▶ READING PASSAGE
All around you, you hear the rustling thuds as the locusts land, clinging to whatever they can find, including you. You jump into action, yelling instructions out to the others but not able to hear even your own voice over the thundering insect wings. You scramble for blankets, tarps, anything to try and save as many of the crops as you can.
Episode: File 0029: Hell: Locusts with a Chance of Meat Showers Pt. 2
Release Date: May 28th 2021
Researched and presented by Cayla
When you've done all you can, you and your family huddle in your home, listening to the insects crash against your windows, walls and doors
Days pass before the swarm moves on to the next farm, your crops are all but destroyed and your ears are ringing though the sound stopped long ago.
This is what it's like to experience a flight of locust
In 1874 North America experienced what is believed to be largest mass of living insect matter every witnessed by modern man. The storm measured 110 miles wide, a 1,800 long, stretching from the Canadian plains to the Texas border
The living, breathing tonnage of these insects in the 1874 outbreak has been compared to that of the American bison of the same era, and possibly was just as influential on the ecology of this vast region.
Over the next three decades, swarms still appeared, but in smaller and smaller amounts. Until the last known sighting of a living North American locust was in Manitoba in 1902 and there hasn't been a swarm since
What is a Locust Plague?
And the fifth angel blew his trumpet, and I saw a star fallen from heaven to earth, and he was given the key to the shaft of the bottomless pit.
He opened the shaft of the bottomless pit, and from the shaft rose smoke like the smoke of a great furnace, and the sun and the air were darkened with the smoke from the shaft.
Then from the smoke came locusts on the earth, and they were given power like the power of scorpions of the earth.
They were told not to harm the grass of the earth or any green plant or any tree, but only those people who do not have the seal of God on their foreheads.
They were allowed to torment them for five months, but not to kill them, and their torment was like the torment of a scorpion when it stings someone.
And in those days people will seek death and will not find it. They will long to die, but death will flee from them.
In appearance the locusts were like horses prepared for battle: on their heads were what looked like crowns of gold; their faces were like human faces,
their hair like women's hair, and their teeth like lions' teeth;
they had breastplates like breastplates of iron, and the noise of their wings was like the noise of many chariots with horses rushing into battle.
They have tails and stings like scorpions, and their power to hurt people for five months is in their tails.

▶ STUDY QUESTIONS
**a)** Rewrite the part of the locust text that opens with the words containing "They were told" and closes with "it stings someone.", putting "three months" in place of "five months".
**b)** Decide whether each statement below agrees with the locust text, answering yes or no and quoting the words of the text that settle it.
(i) The 1874 swarm stretched from the Canadian plains to the Texas border.
(ii) The last known living North American locust was sighted in Texas in 1902.
(iii) The locusts in the quoted passage were told to harm every green plant.
**c)** Using the locust text, answer these questions.
(i) What release date does the text give for the episode?
(ii) How wide did the 1874 storm measure?
(iii) For how long were the locusts allowed to torment people?
These items were taken from a separate source.

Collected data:
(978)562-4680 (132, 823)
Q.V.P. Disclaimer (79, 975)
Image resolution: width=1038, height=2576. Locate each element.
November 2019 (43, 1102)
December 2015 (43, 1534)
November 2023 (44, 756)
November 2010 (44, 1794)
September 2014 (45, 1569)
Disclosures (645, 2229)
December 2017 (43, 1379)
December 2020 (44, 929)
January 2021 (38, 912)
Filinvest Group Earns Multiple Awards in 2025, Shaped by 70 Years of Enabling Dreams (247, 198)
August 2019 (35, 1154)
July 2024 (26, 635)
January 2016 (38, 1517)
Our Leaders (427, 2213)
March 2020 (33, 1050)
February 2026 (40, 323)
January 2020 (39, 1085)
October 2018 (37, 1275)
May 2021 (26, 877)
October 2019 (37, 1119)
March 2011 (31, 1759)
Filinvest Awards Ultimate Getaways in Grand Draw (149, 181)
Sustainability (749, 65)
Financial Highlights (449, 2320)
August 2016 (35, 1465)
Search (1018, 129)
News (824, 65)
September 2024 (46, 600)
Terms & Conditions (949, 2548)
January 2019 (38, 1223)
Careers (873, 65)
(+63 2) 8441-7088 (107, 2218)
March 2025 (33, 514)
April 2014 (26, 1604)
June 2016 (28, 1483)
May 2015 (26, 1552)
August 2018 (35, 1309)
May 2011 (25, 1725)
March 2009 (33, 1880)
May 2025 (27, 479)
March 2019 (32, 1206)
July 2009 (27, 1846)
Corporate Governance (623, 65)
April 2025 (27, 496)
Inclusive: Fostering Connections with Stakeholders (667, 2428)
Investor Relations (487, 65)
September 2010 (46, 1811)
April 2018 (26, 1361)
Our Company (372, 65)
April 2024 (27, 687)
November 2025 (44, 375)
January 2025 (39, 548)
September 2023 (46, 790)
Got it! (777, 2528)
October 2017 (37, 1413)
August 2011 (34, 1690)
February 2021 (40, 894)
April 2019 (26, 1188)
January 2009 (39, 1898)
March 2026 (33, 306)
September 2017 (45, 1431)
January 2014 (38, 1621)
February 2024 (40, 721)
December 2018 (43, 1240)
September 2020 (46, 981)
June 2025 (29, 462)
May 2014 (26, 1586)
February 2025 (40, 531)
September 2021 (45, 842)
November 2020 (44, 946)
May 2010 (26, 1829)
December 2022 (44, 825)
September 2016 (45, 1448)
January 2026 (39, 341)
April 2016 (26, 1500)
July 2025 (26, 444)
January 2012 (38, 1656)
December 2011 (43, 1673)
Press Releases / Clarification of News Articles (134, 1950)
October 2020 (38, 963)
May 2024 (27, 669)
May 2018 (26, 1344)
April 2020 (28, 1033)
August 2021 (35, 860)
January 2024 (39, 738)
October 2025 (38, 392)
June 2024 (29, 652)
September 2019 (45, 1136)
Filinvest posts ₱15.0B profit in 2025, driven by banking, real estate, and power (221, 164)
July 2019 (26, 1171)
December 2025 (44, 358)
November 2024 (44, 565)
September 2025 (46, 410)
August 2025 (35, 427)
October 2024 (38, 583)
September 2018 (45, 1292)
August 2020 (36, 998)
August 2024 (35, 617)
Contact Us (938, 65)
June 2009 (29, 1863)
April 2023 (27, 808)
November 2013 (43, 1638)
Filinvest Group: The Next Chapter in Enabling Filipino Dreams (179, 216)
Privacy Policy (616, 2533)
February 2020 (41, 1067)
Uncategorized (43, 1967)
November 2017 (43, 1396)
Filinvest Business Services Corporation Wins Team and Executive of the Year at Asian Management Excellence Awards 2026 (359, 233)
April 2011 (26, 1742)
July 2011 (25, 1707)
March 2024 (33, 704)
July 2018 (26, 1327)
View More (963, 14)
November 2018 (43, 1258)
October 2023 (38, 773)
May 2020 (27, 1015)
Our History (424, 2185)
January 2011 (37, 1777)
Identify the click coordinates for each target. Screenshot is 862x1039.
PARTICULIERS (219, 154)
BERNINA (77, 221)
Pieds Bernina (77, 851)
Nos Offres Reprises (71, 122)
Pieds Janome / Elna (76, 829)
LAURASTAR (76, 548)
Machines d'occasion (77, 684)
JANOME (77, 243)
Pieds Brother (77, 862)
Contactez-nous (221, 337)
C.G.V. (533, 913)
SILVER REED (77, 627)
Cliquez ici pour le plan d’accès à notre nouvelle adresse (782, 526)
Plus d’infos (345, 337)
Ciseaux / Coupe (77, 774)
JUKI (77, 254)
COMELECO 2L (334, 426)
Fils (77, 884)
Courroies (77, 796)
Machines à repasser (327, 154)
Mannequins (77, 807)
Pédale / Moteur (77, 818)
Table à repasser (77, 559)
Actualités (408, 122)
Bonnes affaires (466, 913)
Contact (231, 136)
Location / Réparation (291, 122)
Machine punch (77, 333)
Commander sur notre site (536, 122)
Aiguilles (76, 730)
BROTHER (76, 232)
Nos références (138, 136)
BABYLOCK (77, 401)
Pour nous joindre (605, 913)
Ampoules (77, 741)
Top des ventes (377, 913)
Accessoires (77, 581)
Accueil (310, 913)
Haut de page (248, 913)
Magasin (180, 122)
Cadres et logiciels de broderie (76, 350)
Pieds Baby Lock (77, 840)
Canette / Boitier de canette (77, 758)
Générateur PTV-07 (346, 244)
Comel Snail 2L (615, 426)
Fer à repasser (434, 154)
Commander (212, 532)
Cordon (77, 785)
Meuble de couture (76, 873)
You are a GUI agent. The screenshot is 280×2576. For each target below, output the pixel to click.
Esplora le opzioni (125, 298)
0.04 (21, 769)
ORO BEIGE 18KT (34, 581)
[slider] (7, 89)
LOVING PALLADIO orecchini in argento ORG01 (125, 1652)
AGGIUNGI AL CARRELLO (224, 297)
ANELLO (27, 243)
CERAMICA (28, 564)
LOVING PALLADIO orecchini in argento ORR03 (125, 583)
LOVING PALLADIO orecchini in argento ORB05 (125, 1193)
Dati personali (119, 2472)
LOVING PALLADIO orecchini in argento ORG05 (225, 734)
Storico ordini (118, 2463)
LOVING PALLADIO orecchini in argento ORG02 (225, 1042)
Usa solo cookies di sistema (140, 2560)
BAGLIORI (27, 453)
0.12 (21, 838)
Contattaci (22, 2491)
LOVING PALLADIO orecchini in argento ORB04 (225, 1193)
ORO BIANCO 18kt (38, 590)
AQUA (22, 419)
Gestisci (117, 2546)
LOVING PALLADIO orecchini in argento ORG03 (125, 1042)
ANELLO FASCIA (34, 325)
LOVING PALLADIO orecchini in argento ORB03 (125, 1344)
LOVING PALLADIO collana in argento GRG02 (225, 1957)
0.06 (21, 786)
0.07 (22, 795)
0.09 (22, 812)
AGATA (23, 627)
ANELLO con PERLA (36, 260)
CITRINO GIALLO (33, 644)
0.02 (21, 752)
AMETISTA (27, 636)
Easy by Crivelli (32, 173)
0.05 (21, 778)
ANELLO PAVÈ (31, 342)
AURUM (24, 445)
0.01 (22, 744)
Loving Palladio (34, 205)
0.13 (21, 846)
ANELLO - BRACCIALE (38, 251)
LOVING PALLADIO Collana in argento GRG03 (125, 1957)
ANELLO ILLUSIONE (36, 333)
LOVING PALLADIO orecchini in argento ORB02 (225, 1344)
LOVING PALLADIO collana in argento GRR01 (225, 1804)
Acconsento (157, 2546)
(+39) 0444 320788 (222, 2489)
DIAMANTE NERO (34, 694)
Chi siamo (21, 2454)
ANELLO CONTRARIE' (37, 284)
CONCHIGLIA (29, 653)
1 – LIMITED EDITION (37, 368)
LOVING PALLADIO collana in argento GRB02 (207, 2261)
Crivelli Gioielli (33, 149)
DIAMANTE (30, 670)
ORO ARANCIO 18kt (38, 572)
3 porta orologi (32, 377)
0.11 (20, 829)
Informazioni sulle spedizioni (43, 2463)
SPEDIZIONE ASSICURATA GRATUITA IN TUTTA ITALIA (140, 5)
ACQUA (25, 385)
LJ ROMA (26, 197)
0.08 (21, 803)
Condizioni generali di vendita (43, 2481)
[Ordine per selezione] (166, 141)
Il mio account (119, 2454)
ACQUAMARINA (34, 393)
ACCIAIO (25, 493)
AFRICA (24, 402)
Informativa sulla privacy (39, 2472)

▶ REPLIES
**a)**
They were told not to harm the grass of the earth or any green plant or any tree, but only those people who do not have the seal of God on their foreheads.
They were allowed to torment them for three months, but not to kill them, and their torment was like the torment of a scorpion when it stings someone.

**b)**
(i) Yes: "stretching from the Canadian plains to the Texas border"
(ii) No: "the last known sighting of a living North American locust was in Manitoba in 1902"
(iii) No: "They were told not to harm the grass of the earth or any green plant or any tree"

**c)**
(i) May 28th 2021
(ii) 110 miles
(iii) Five months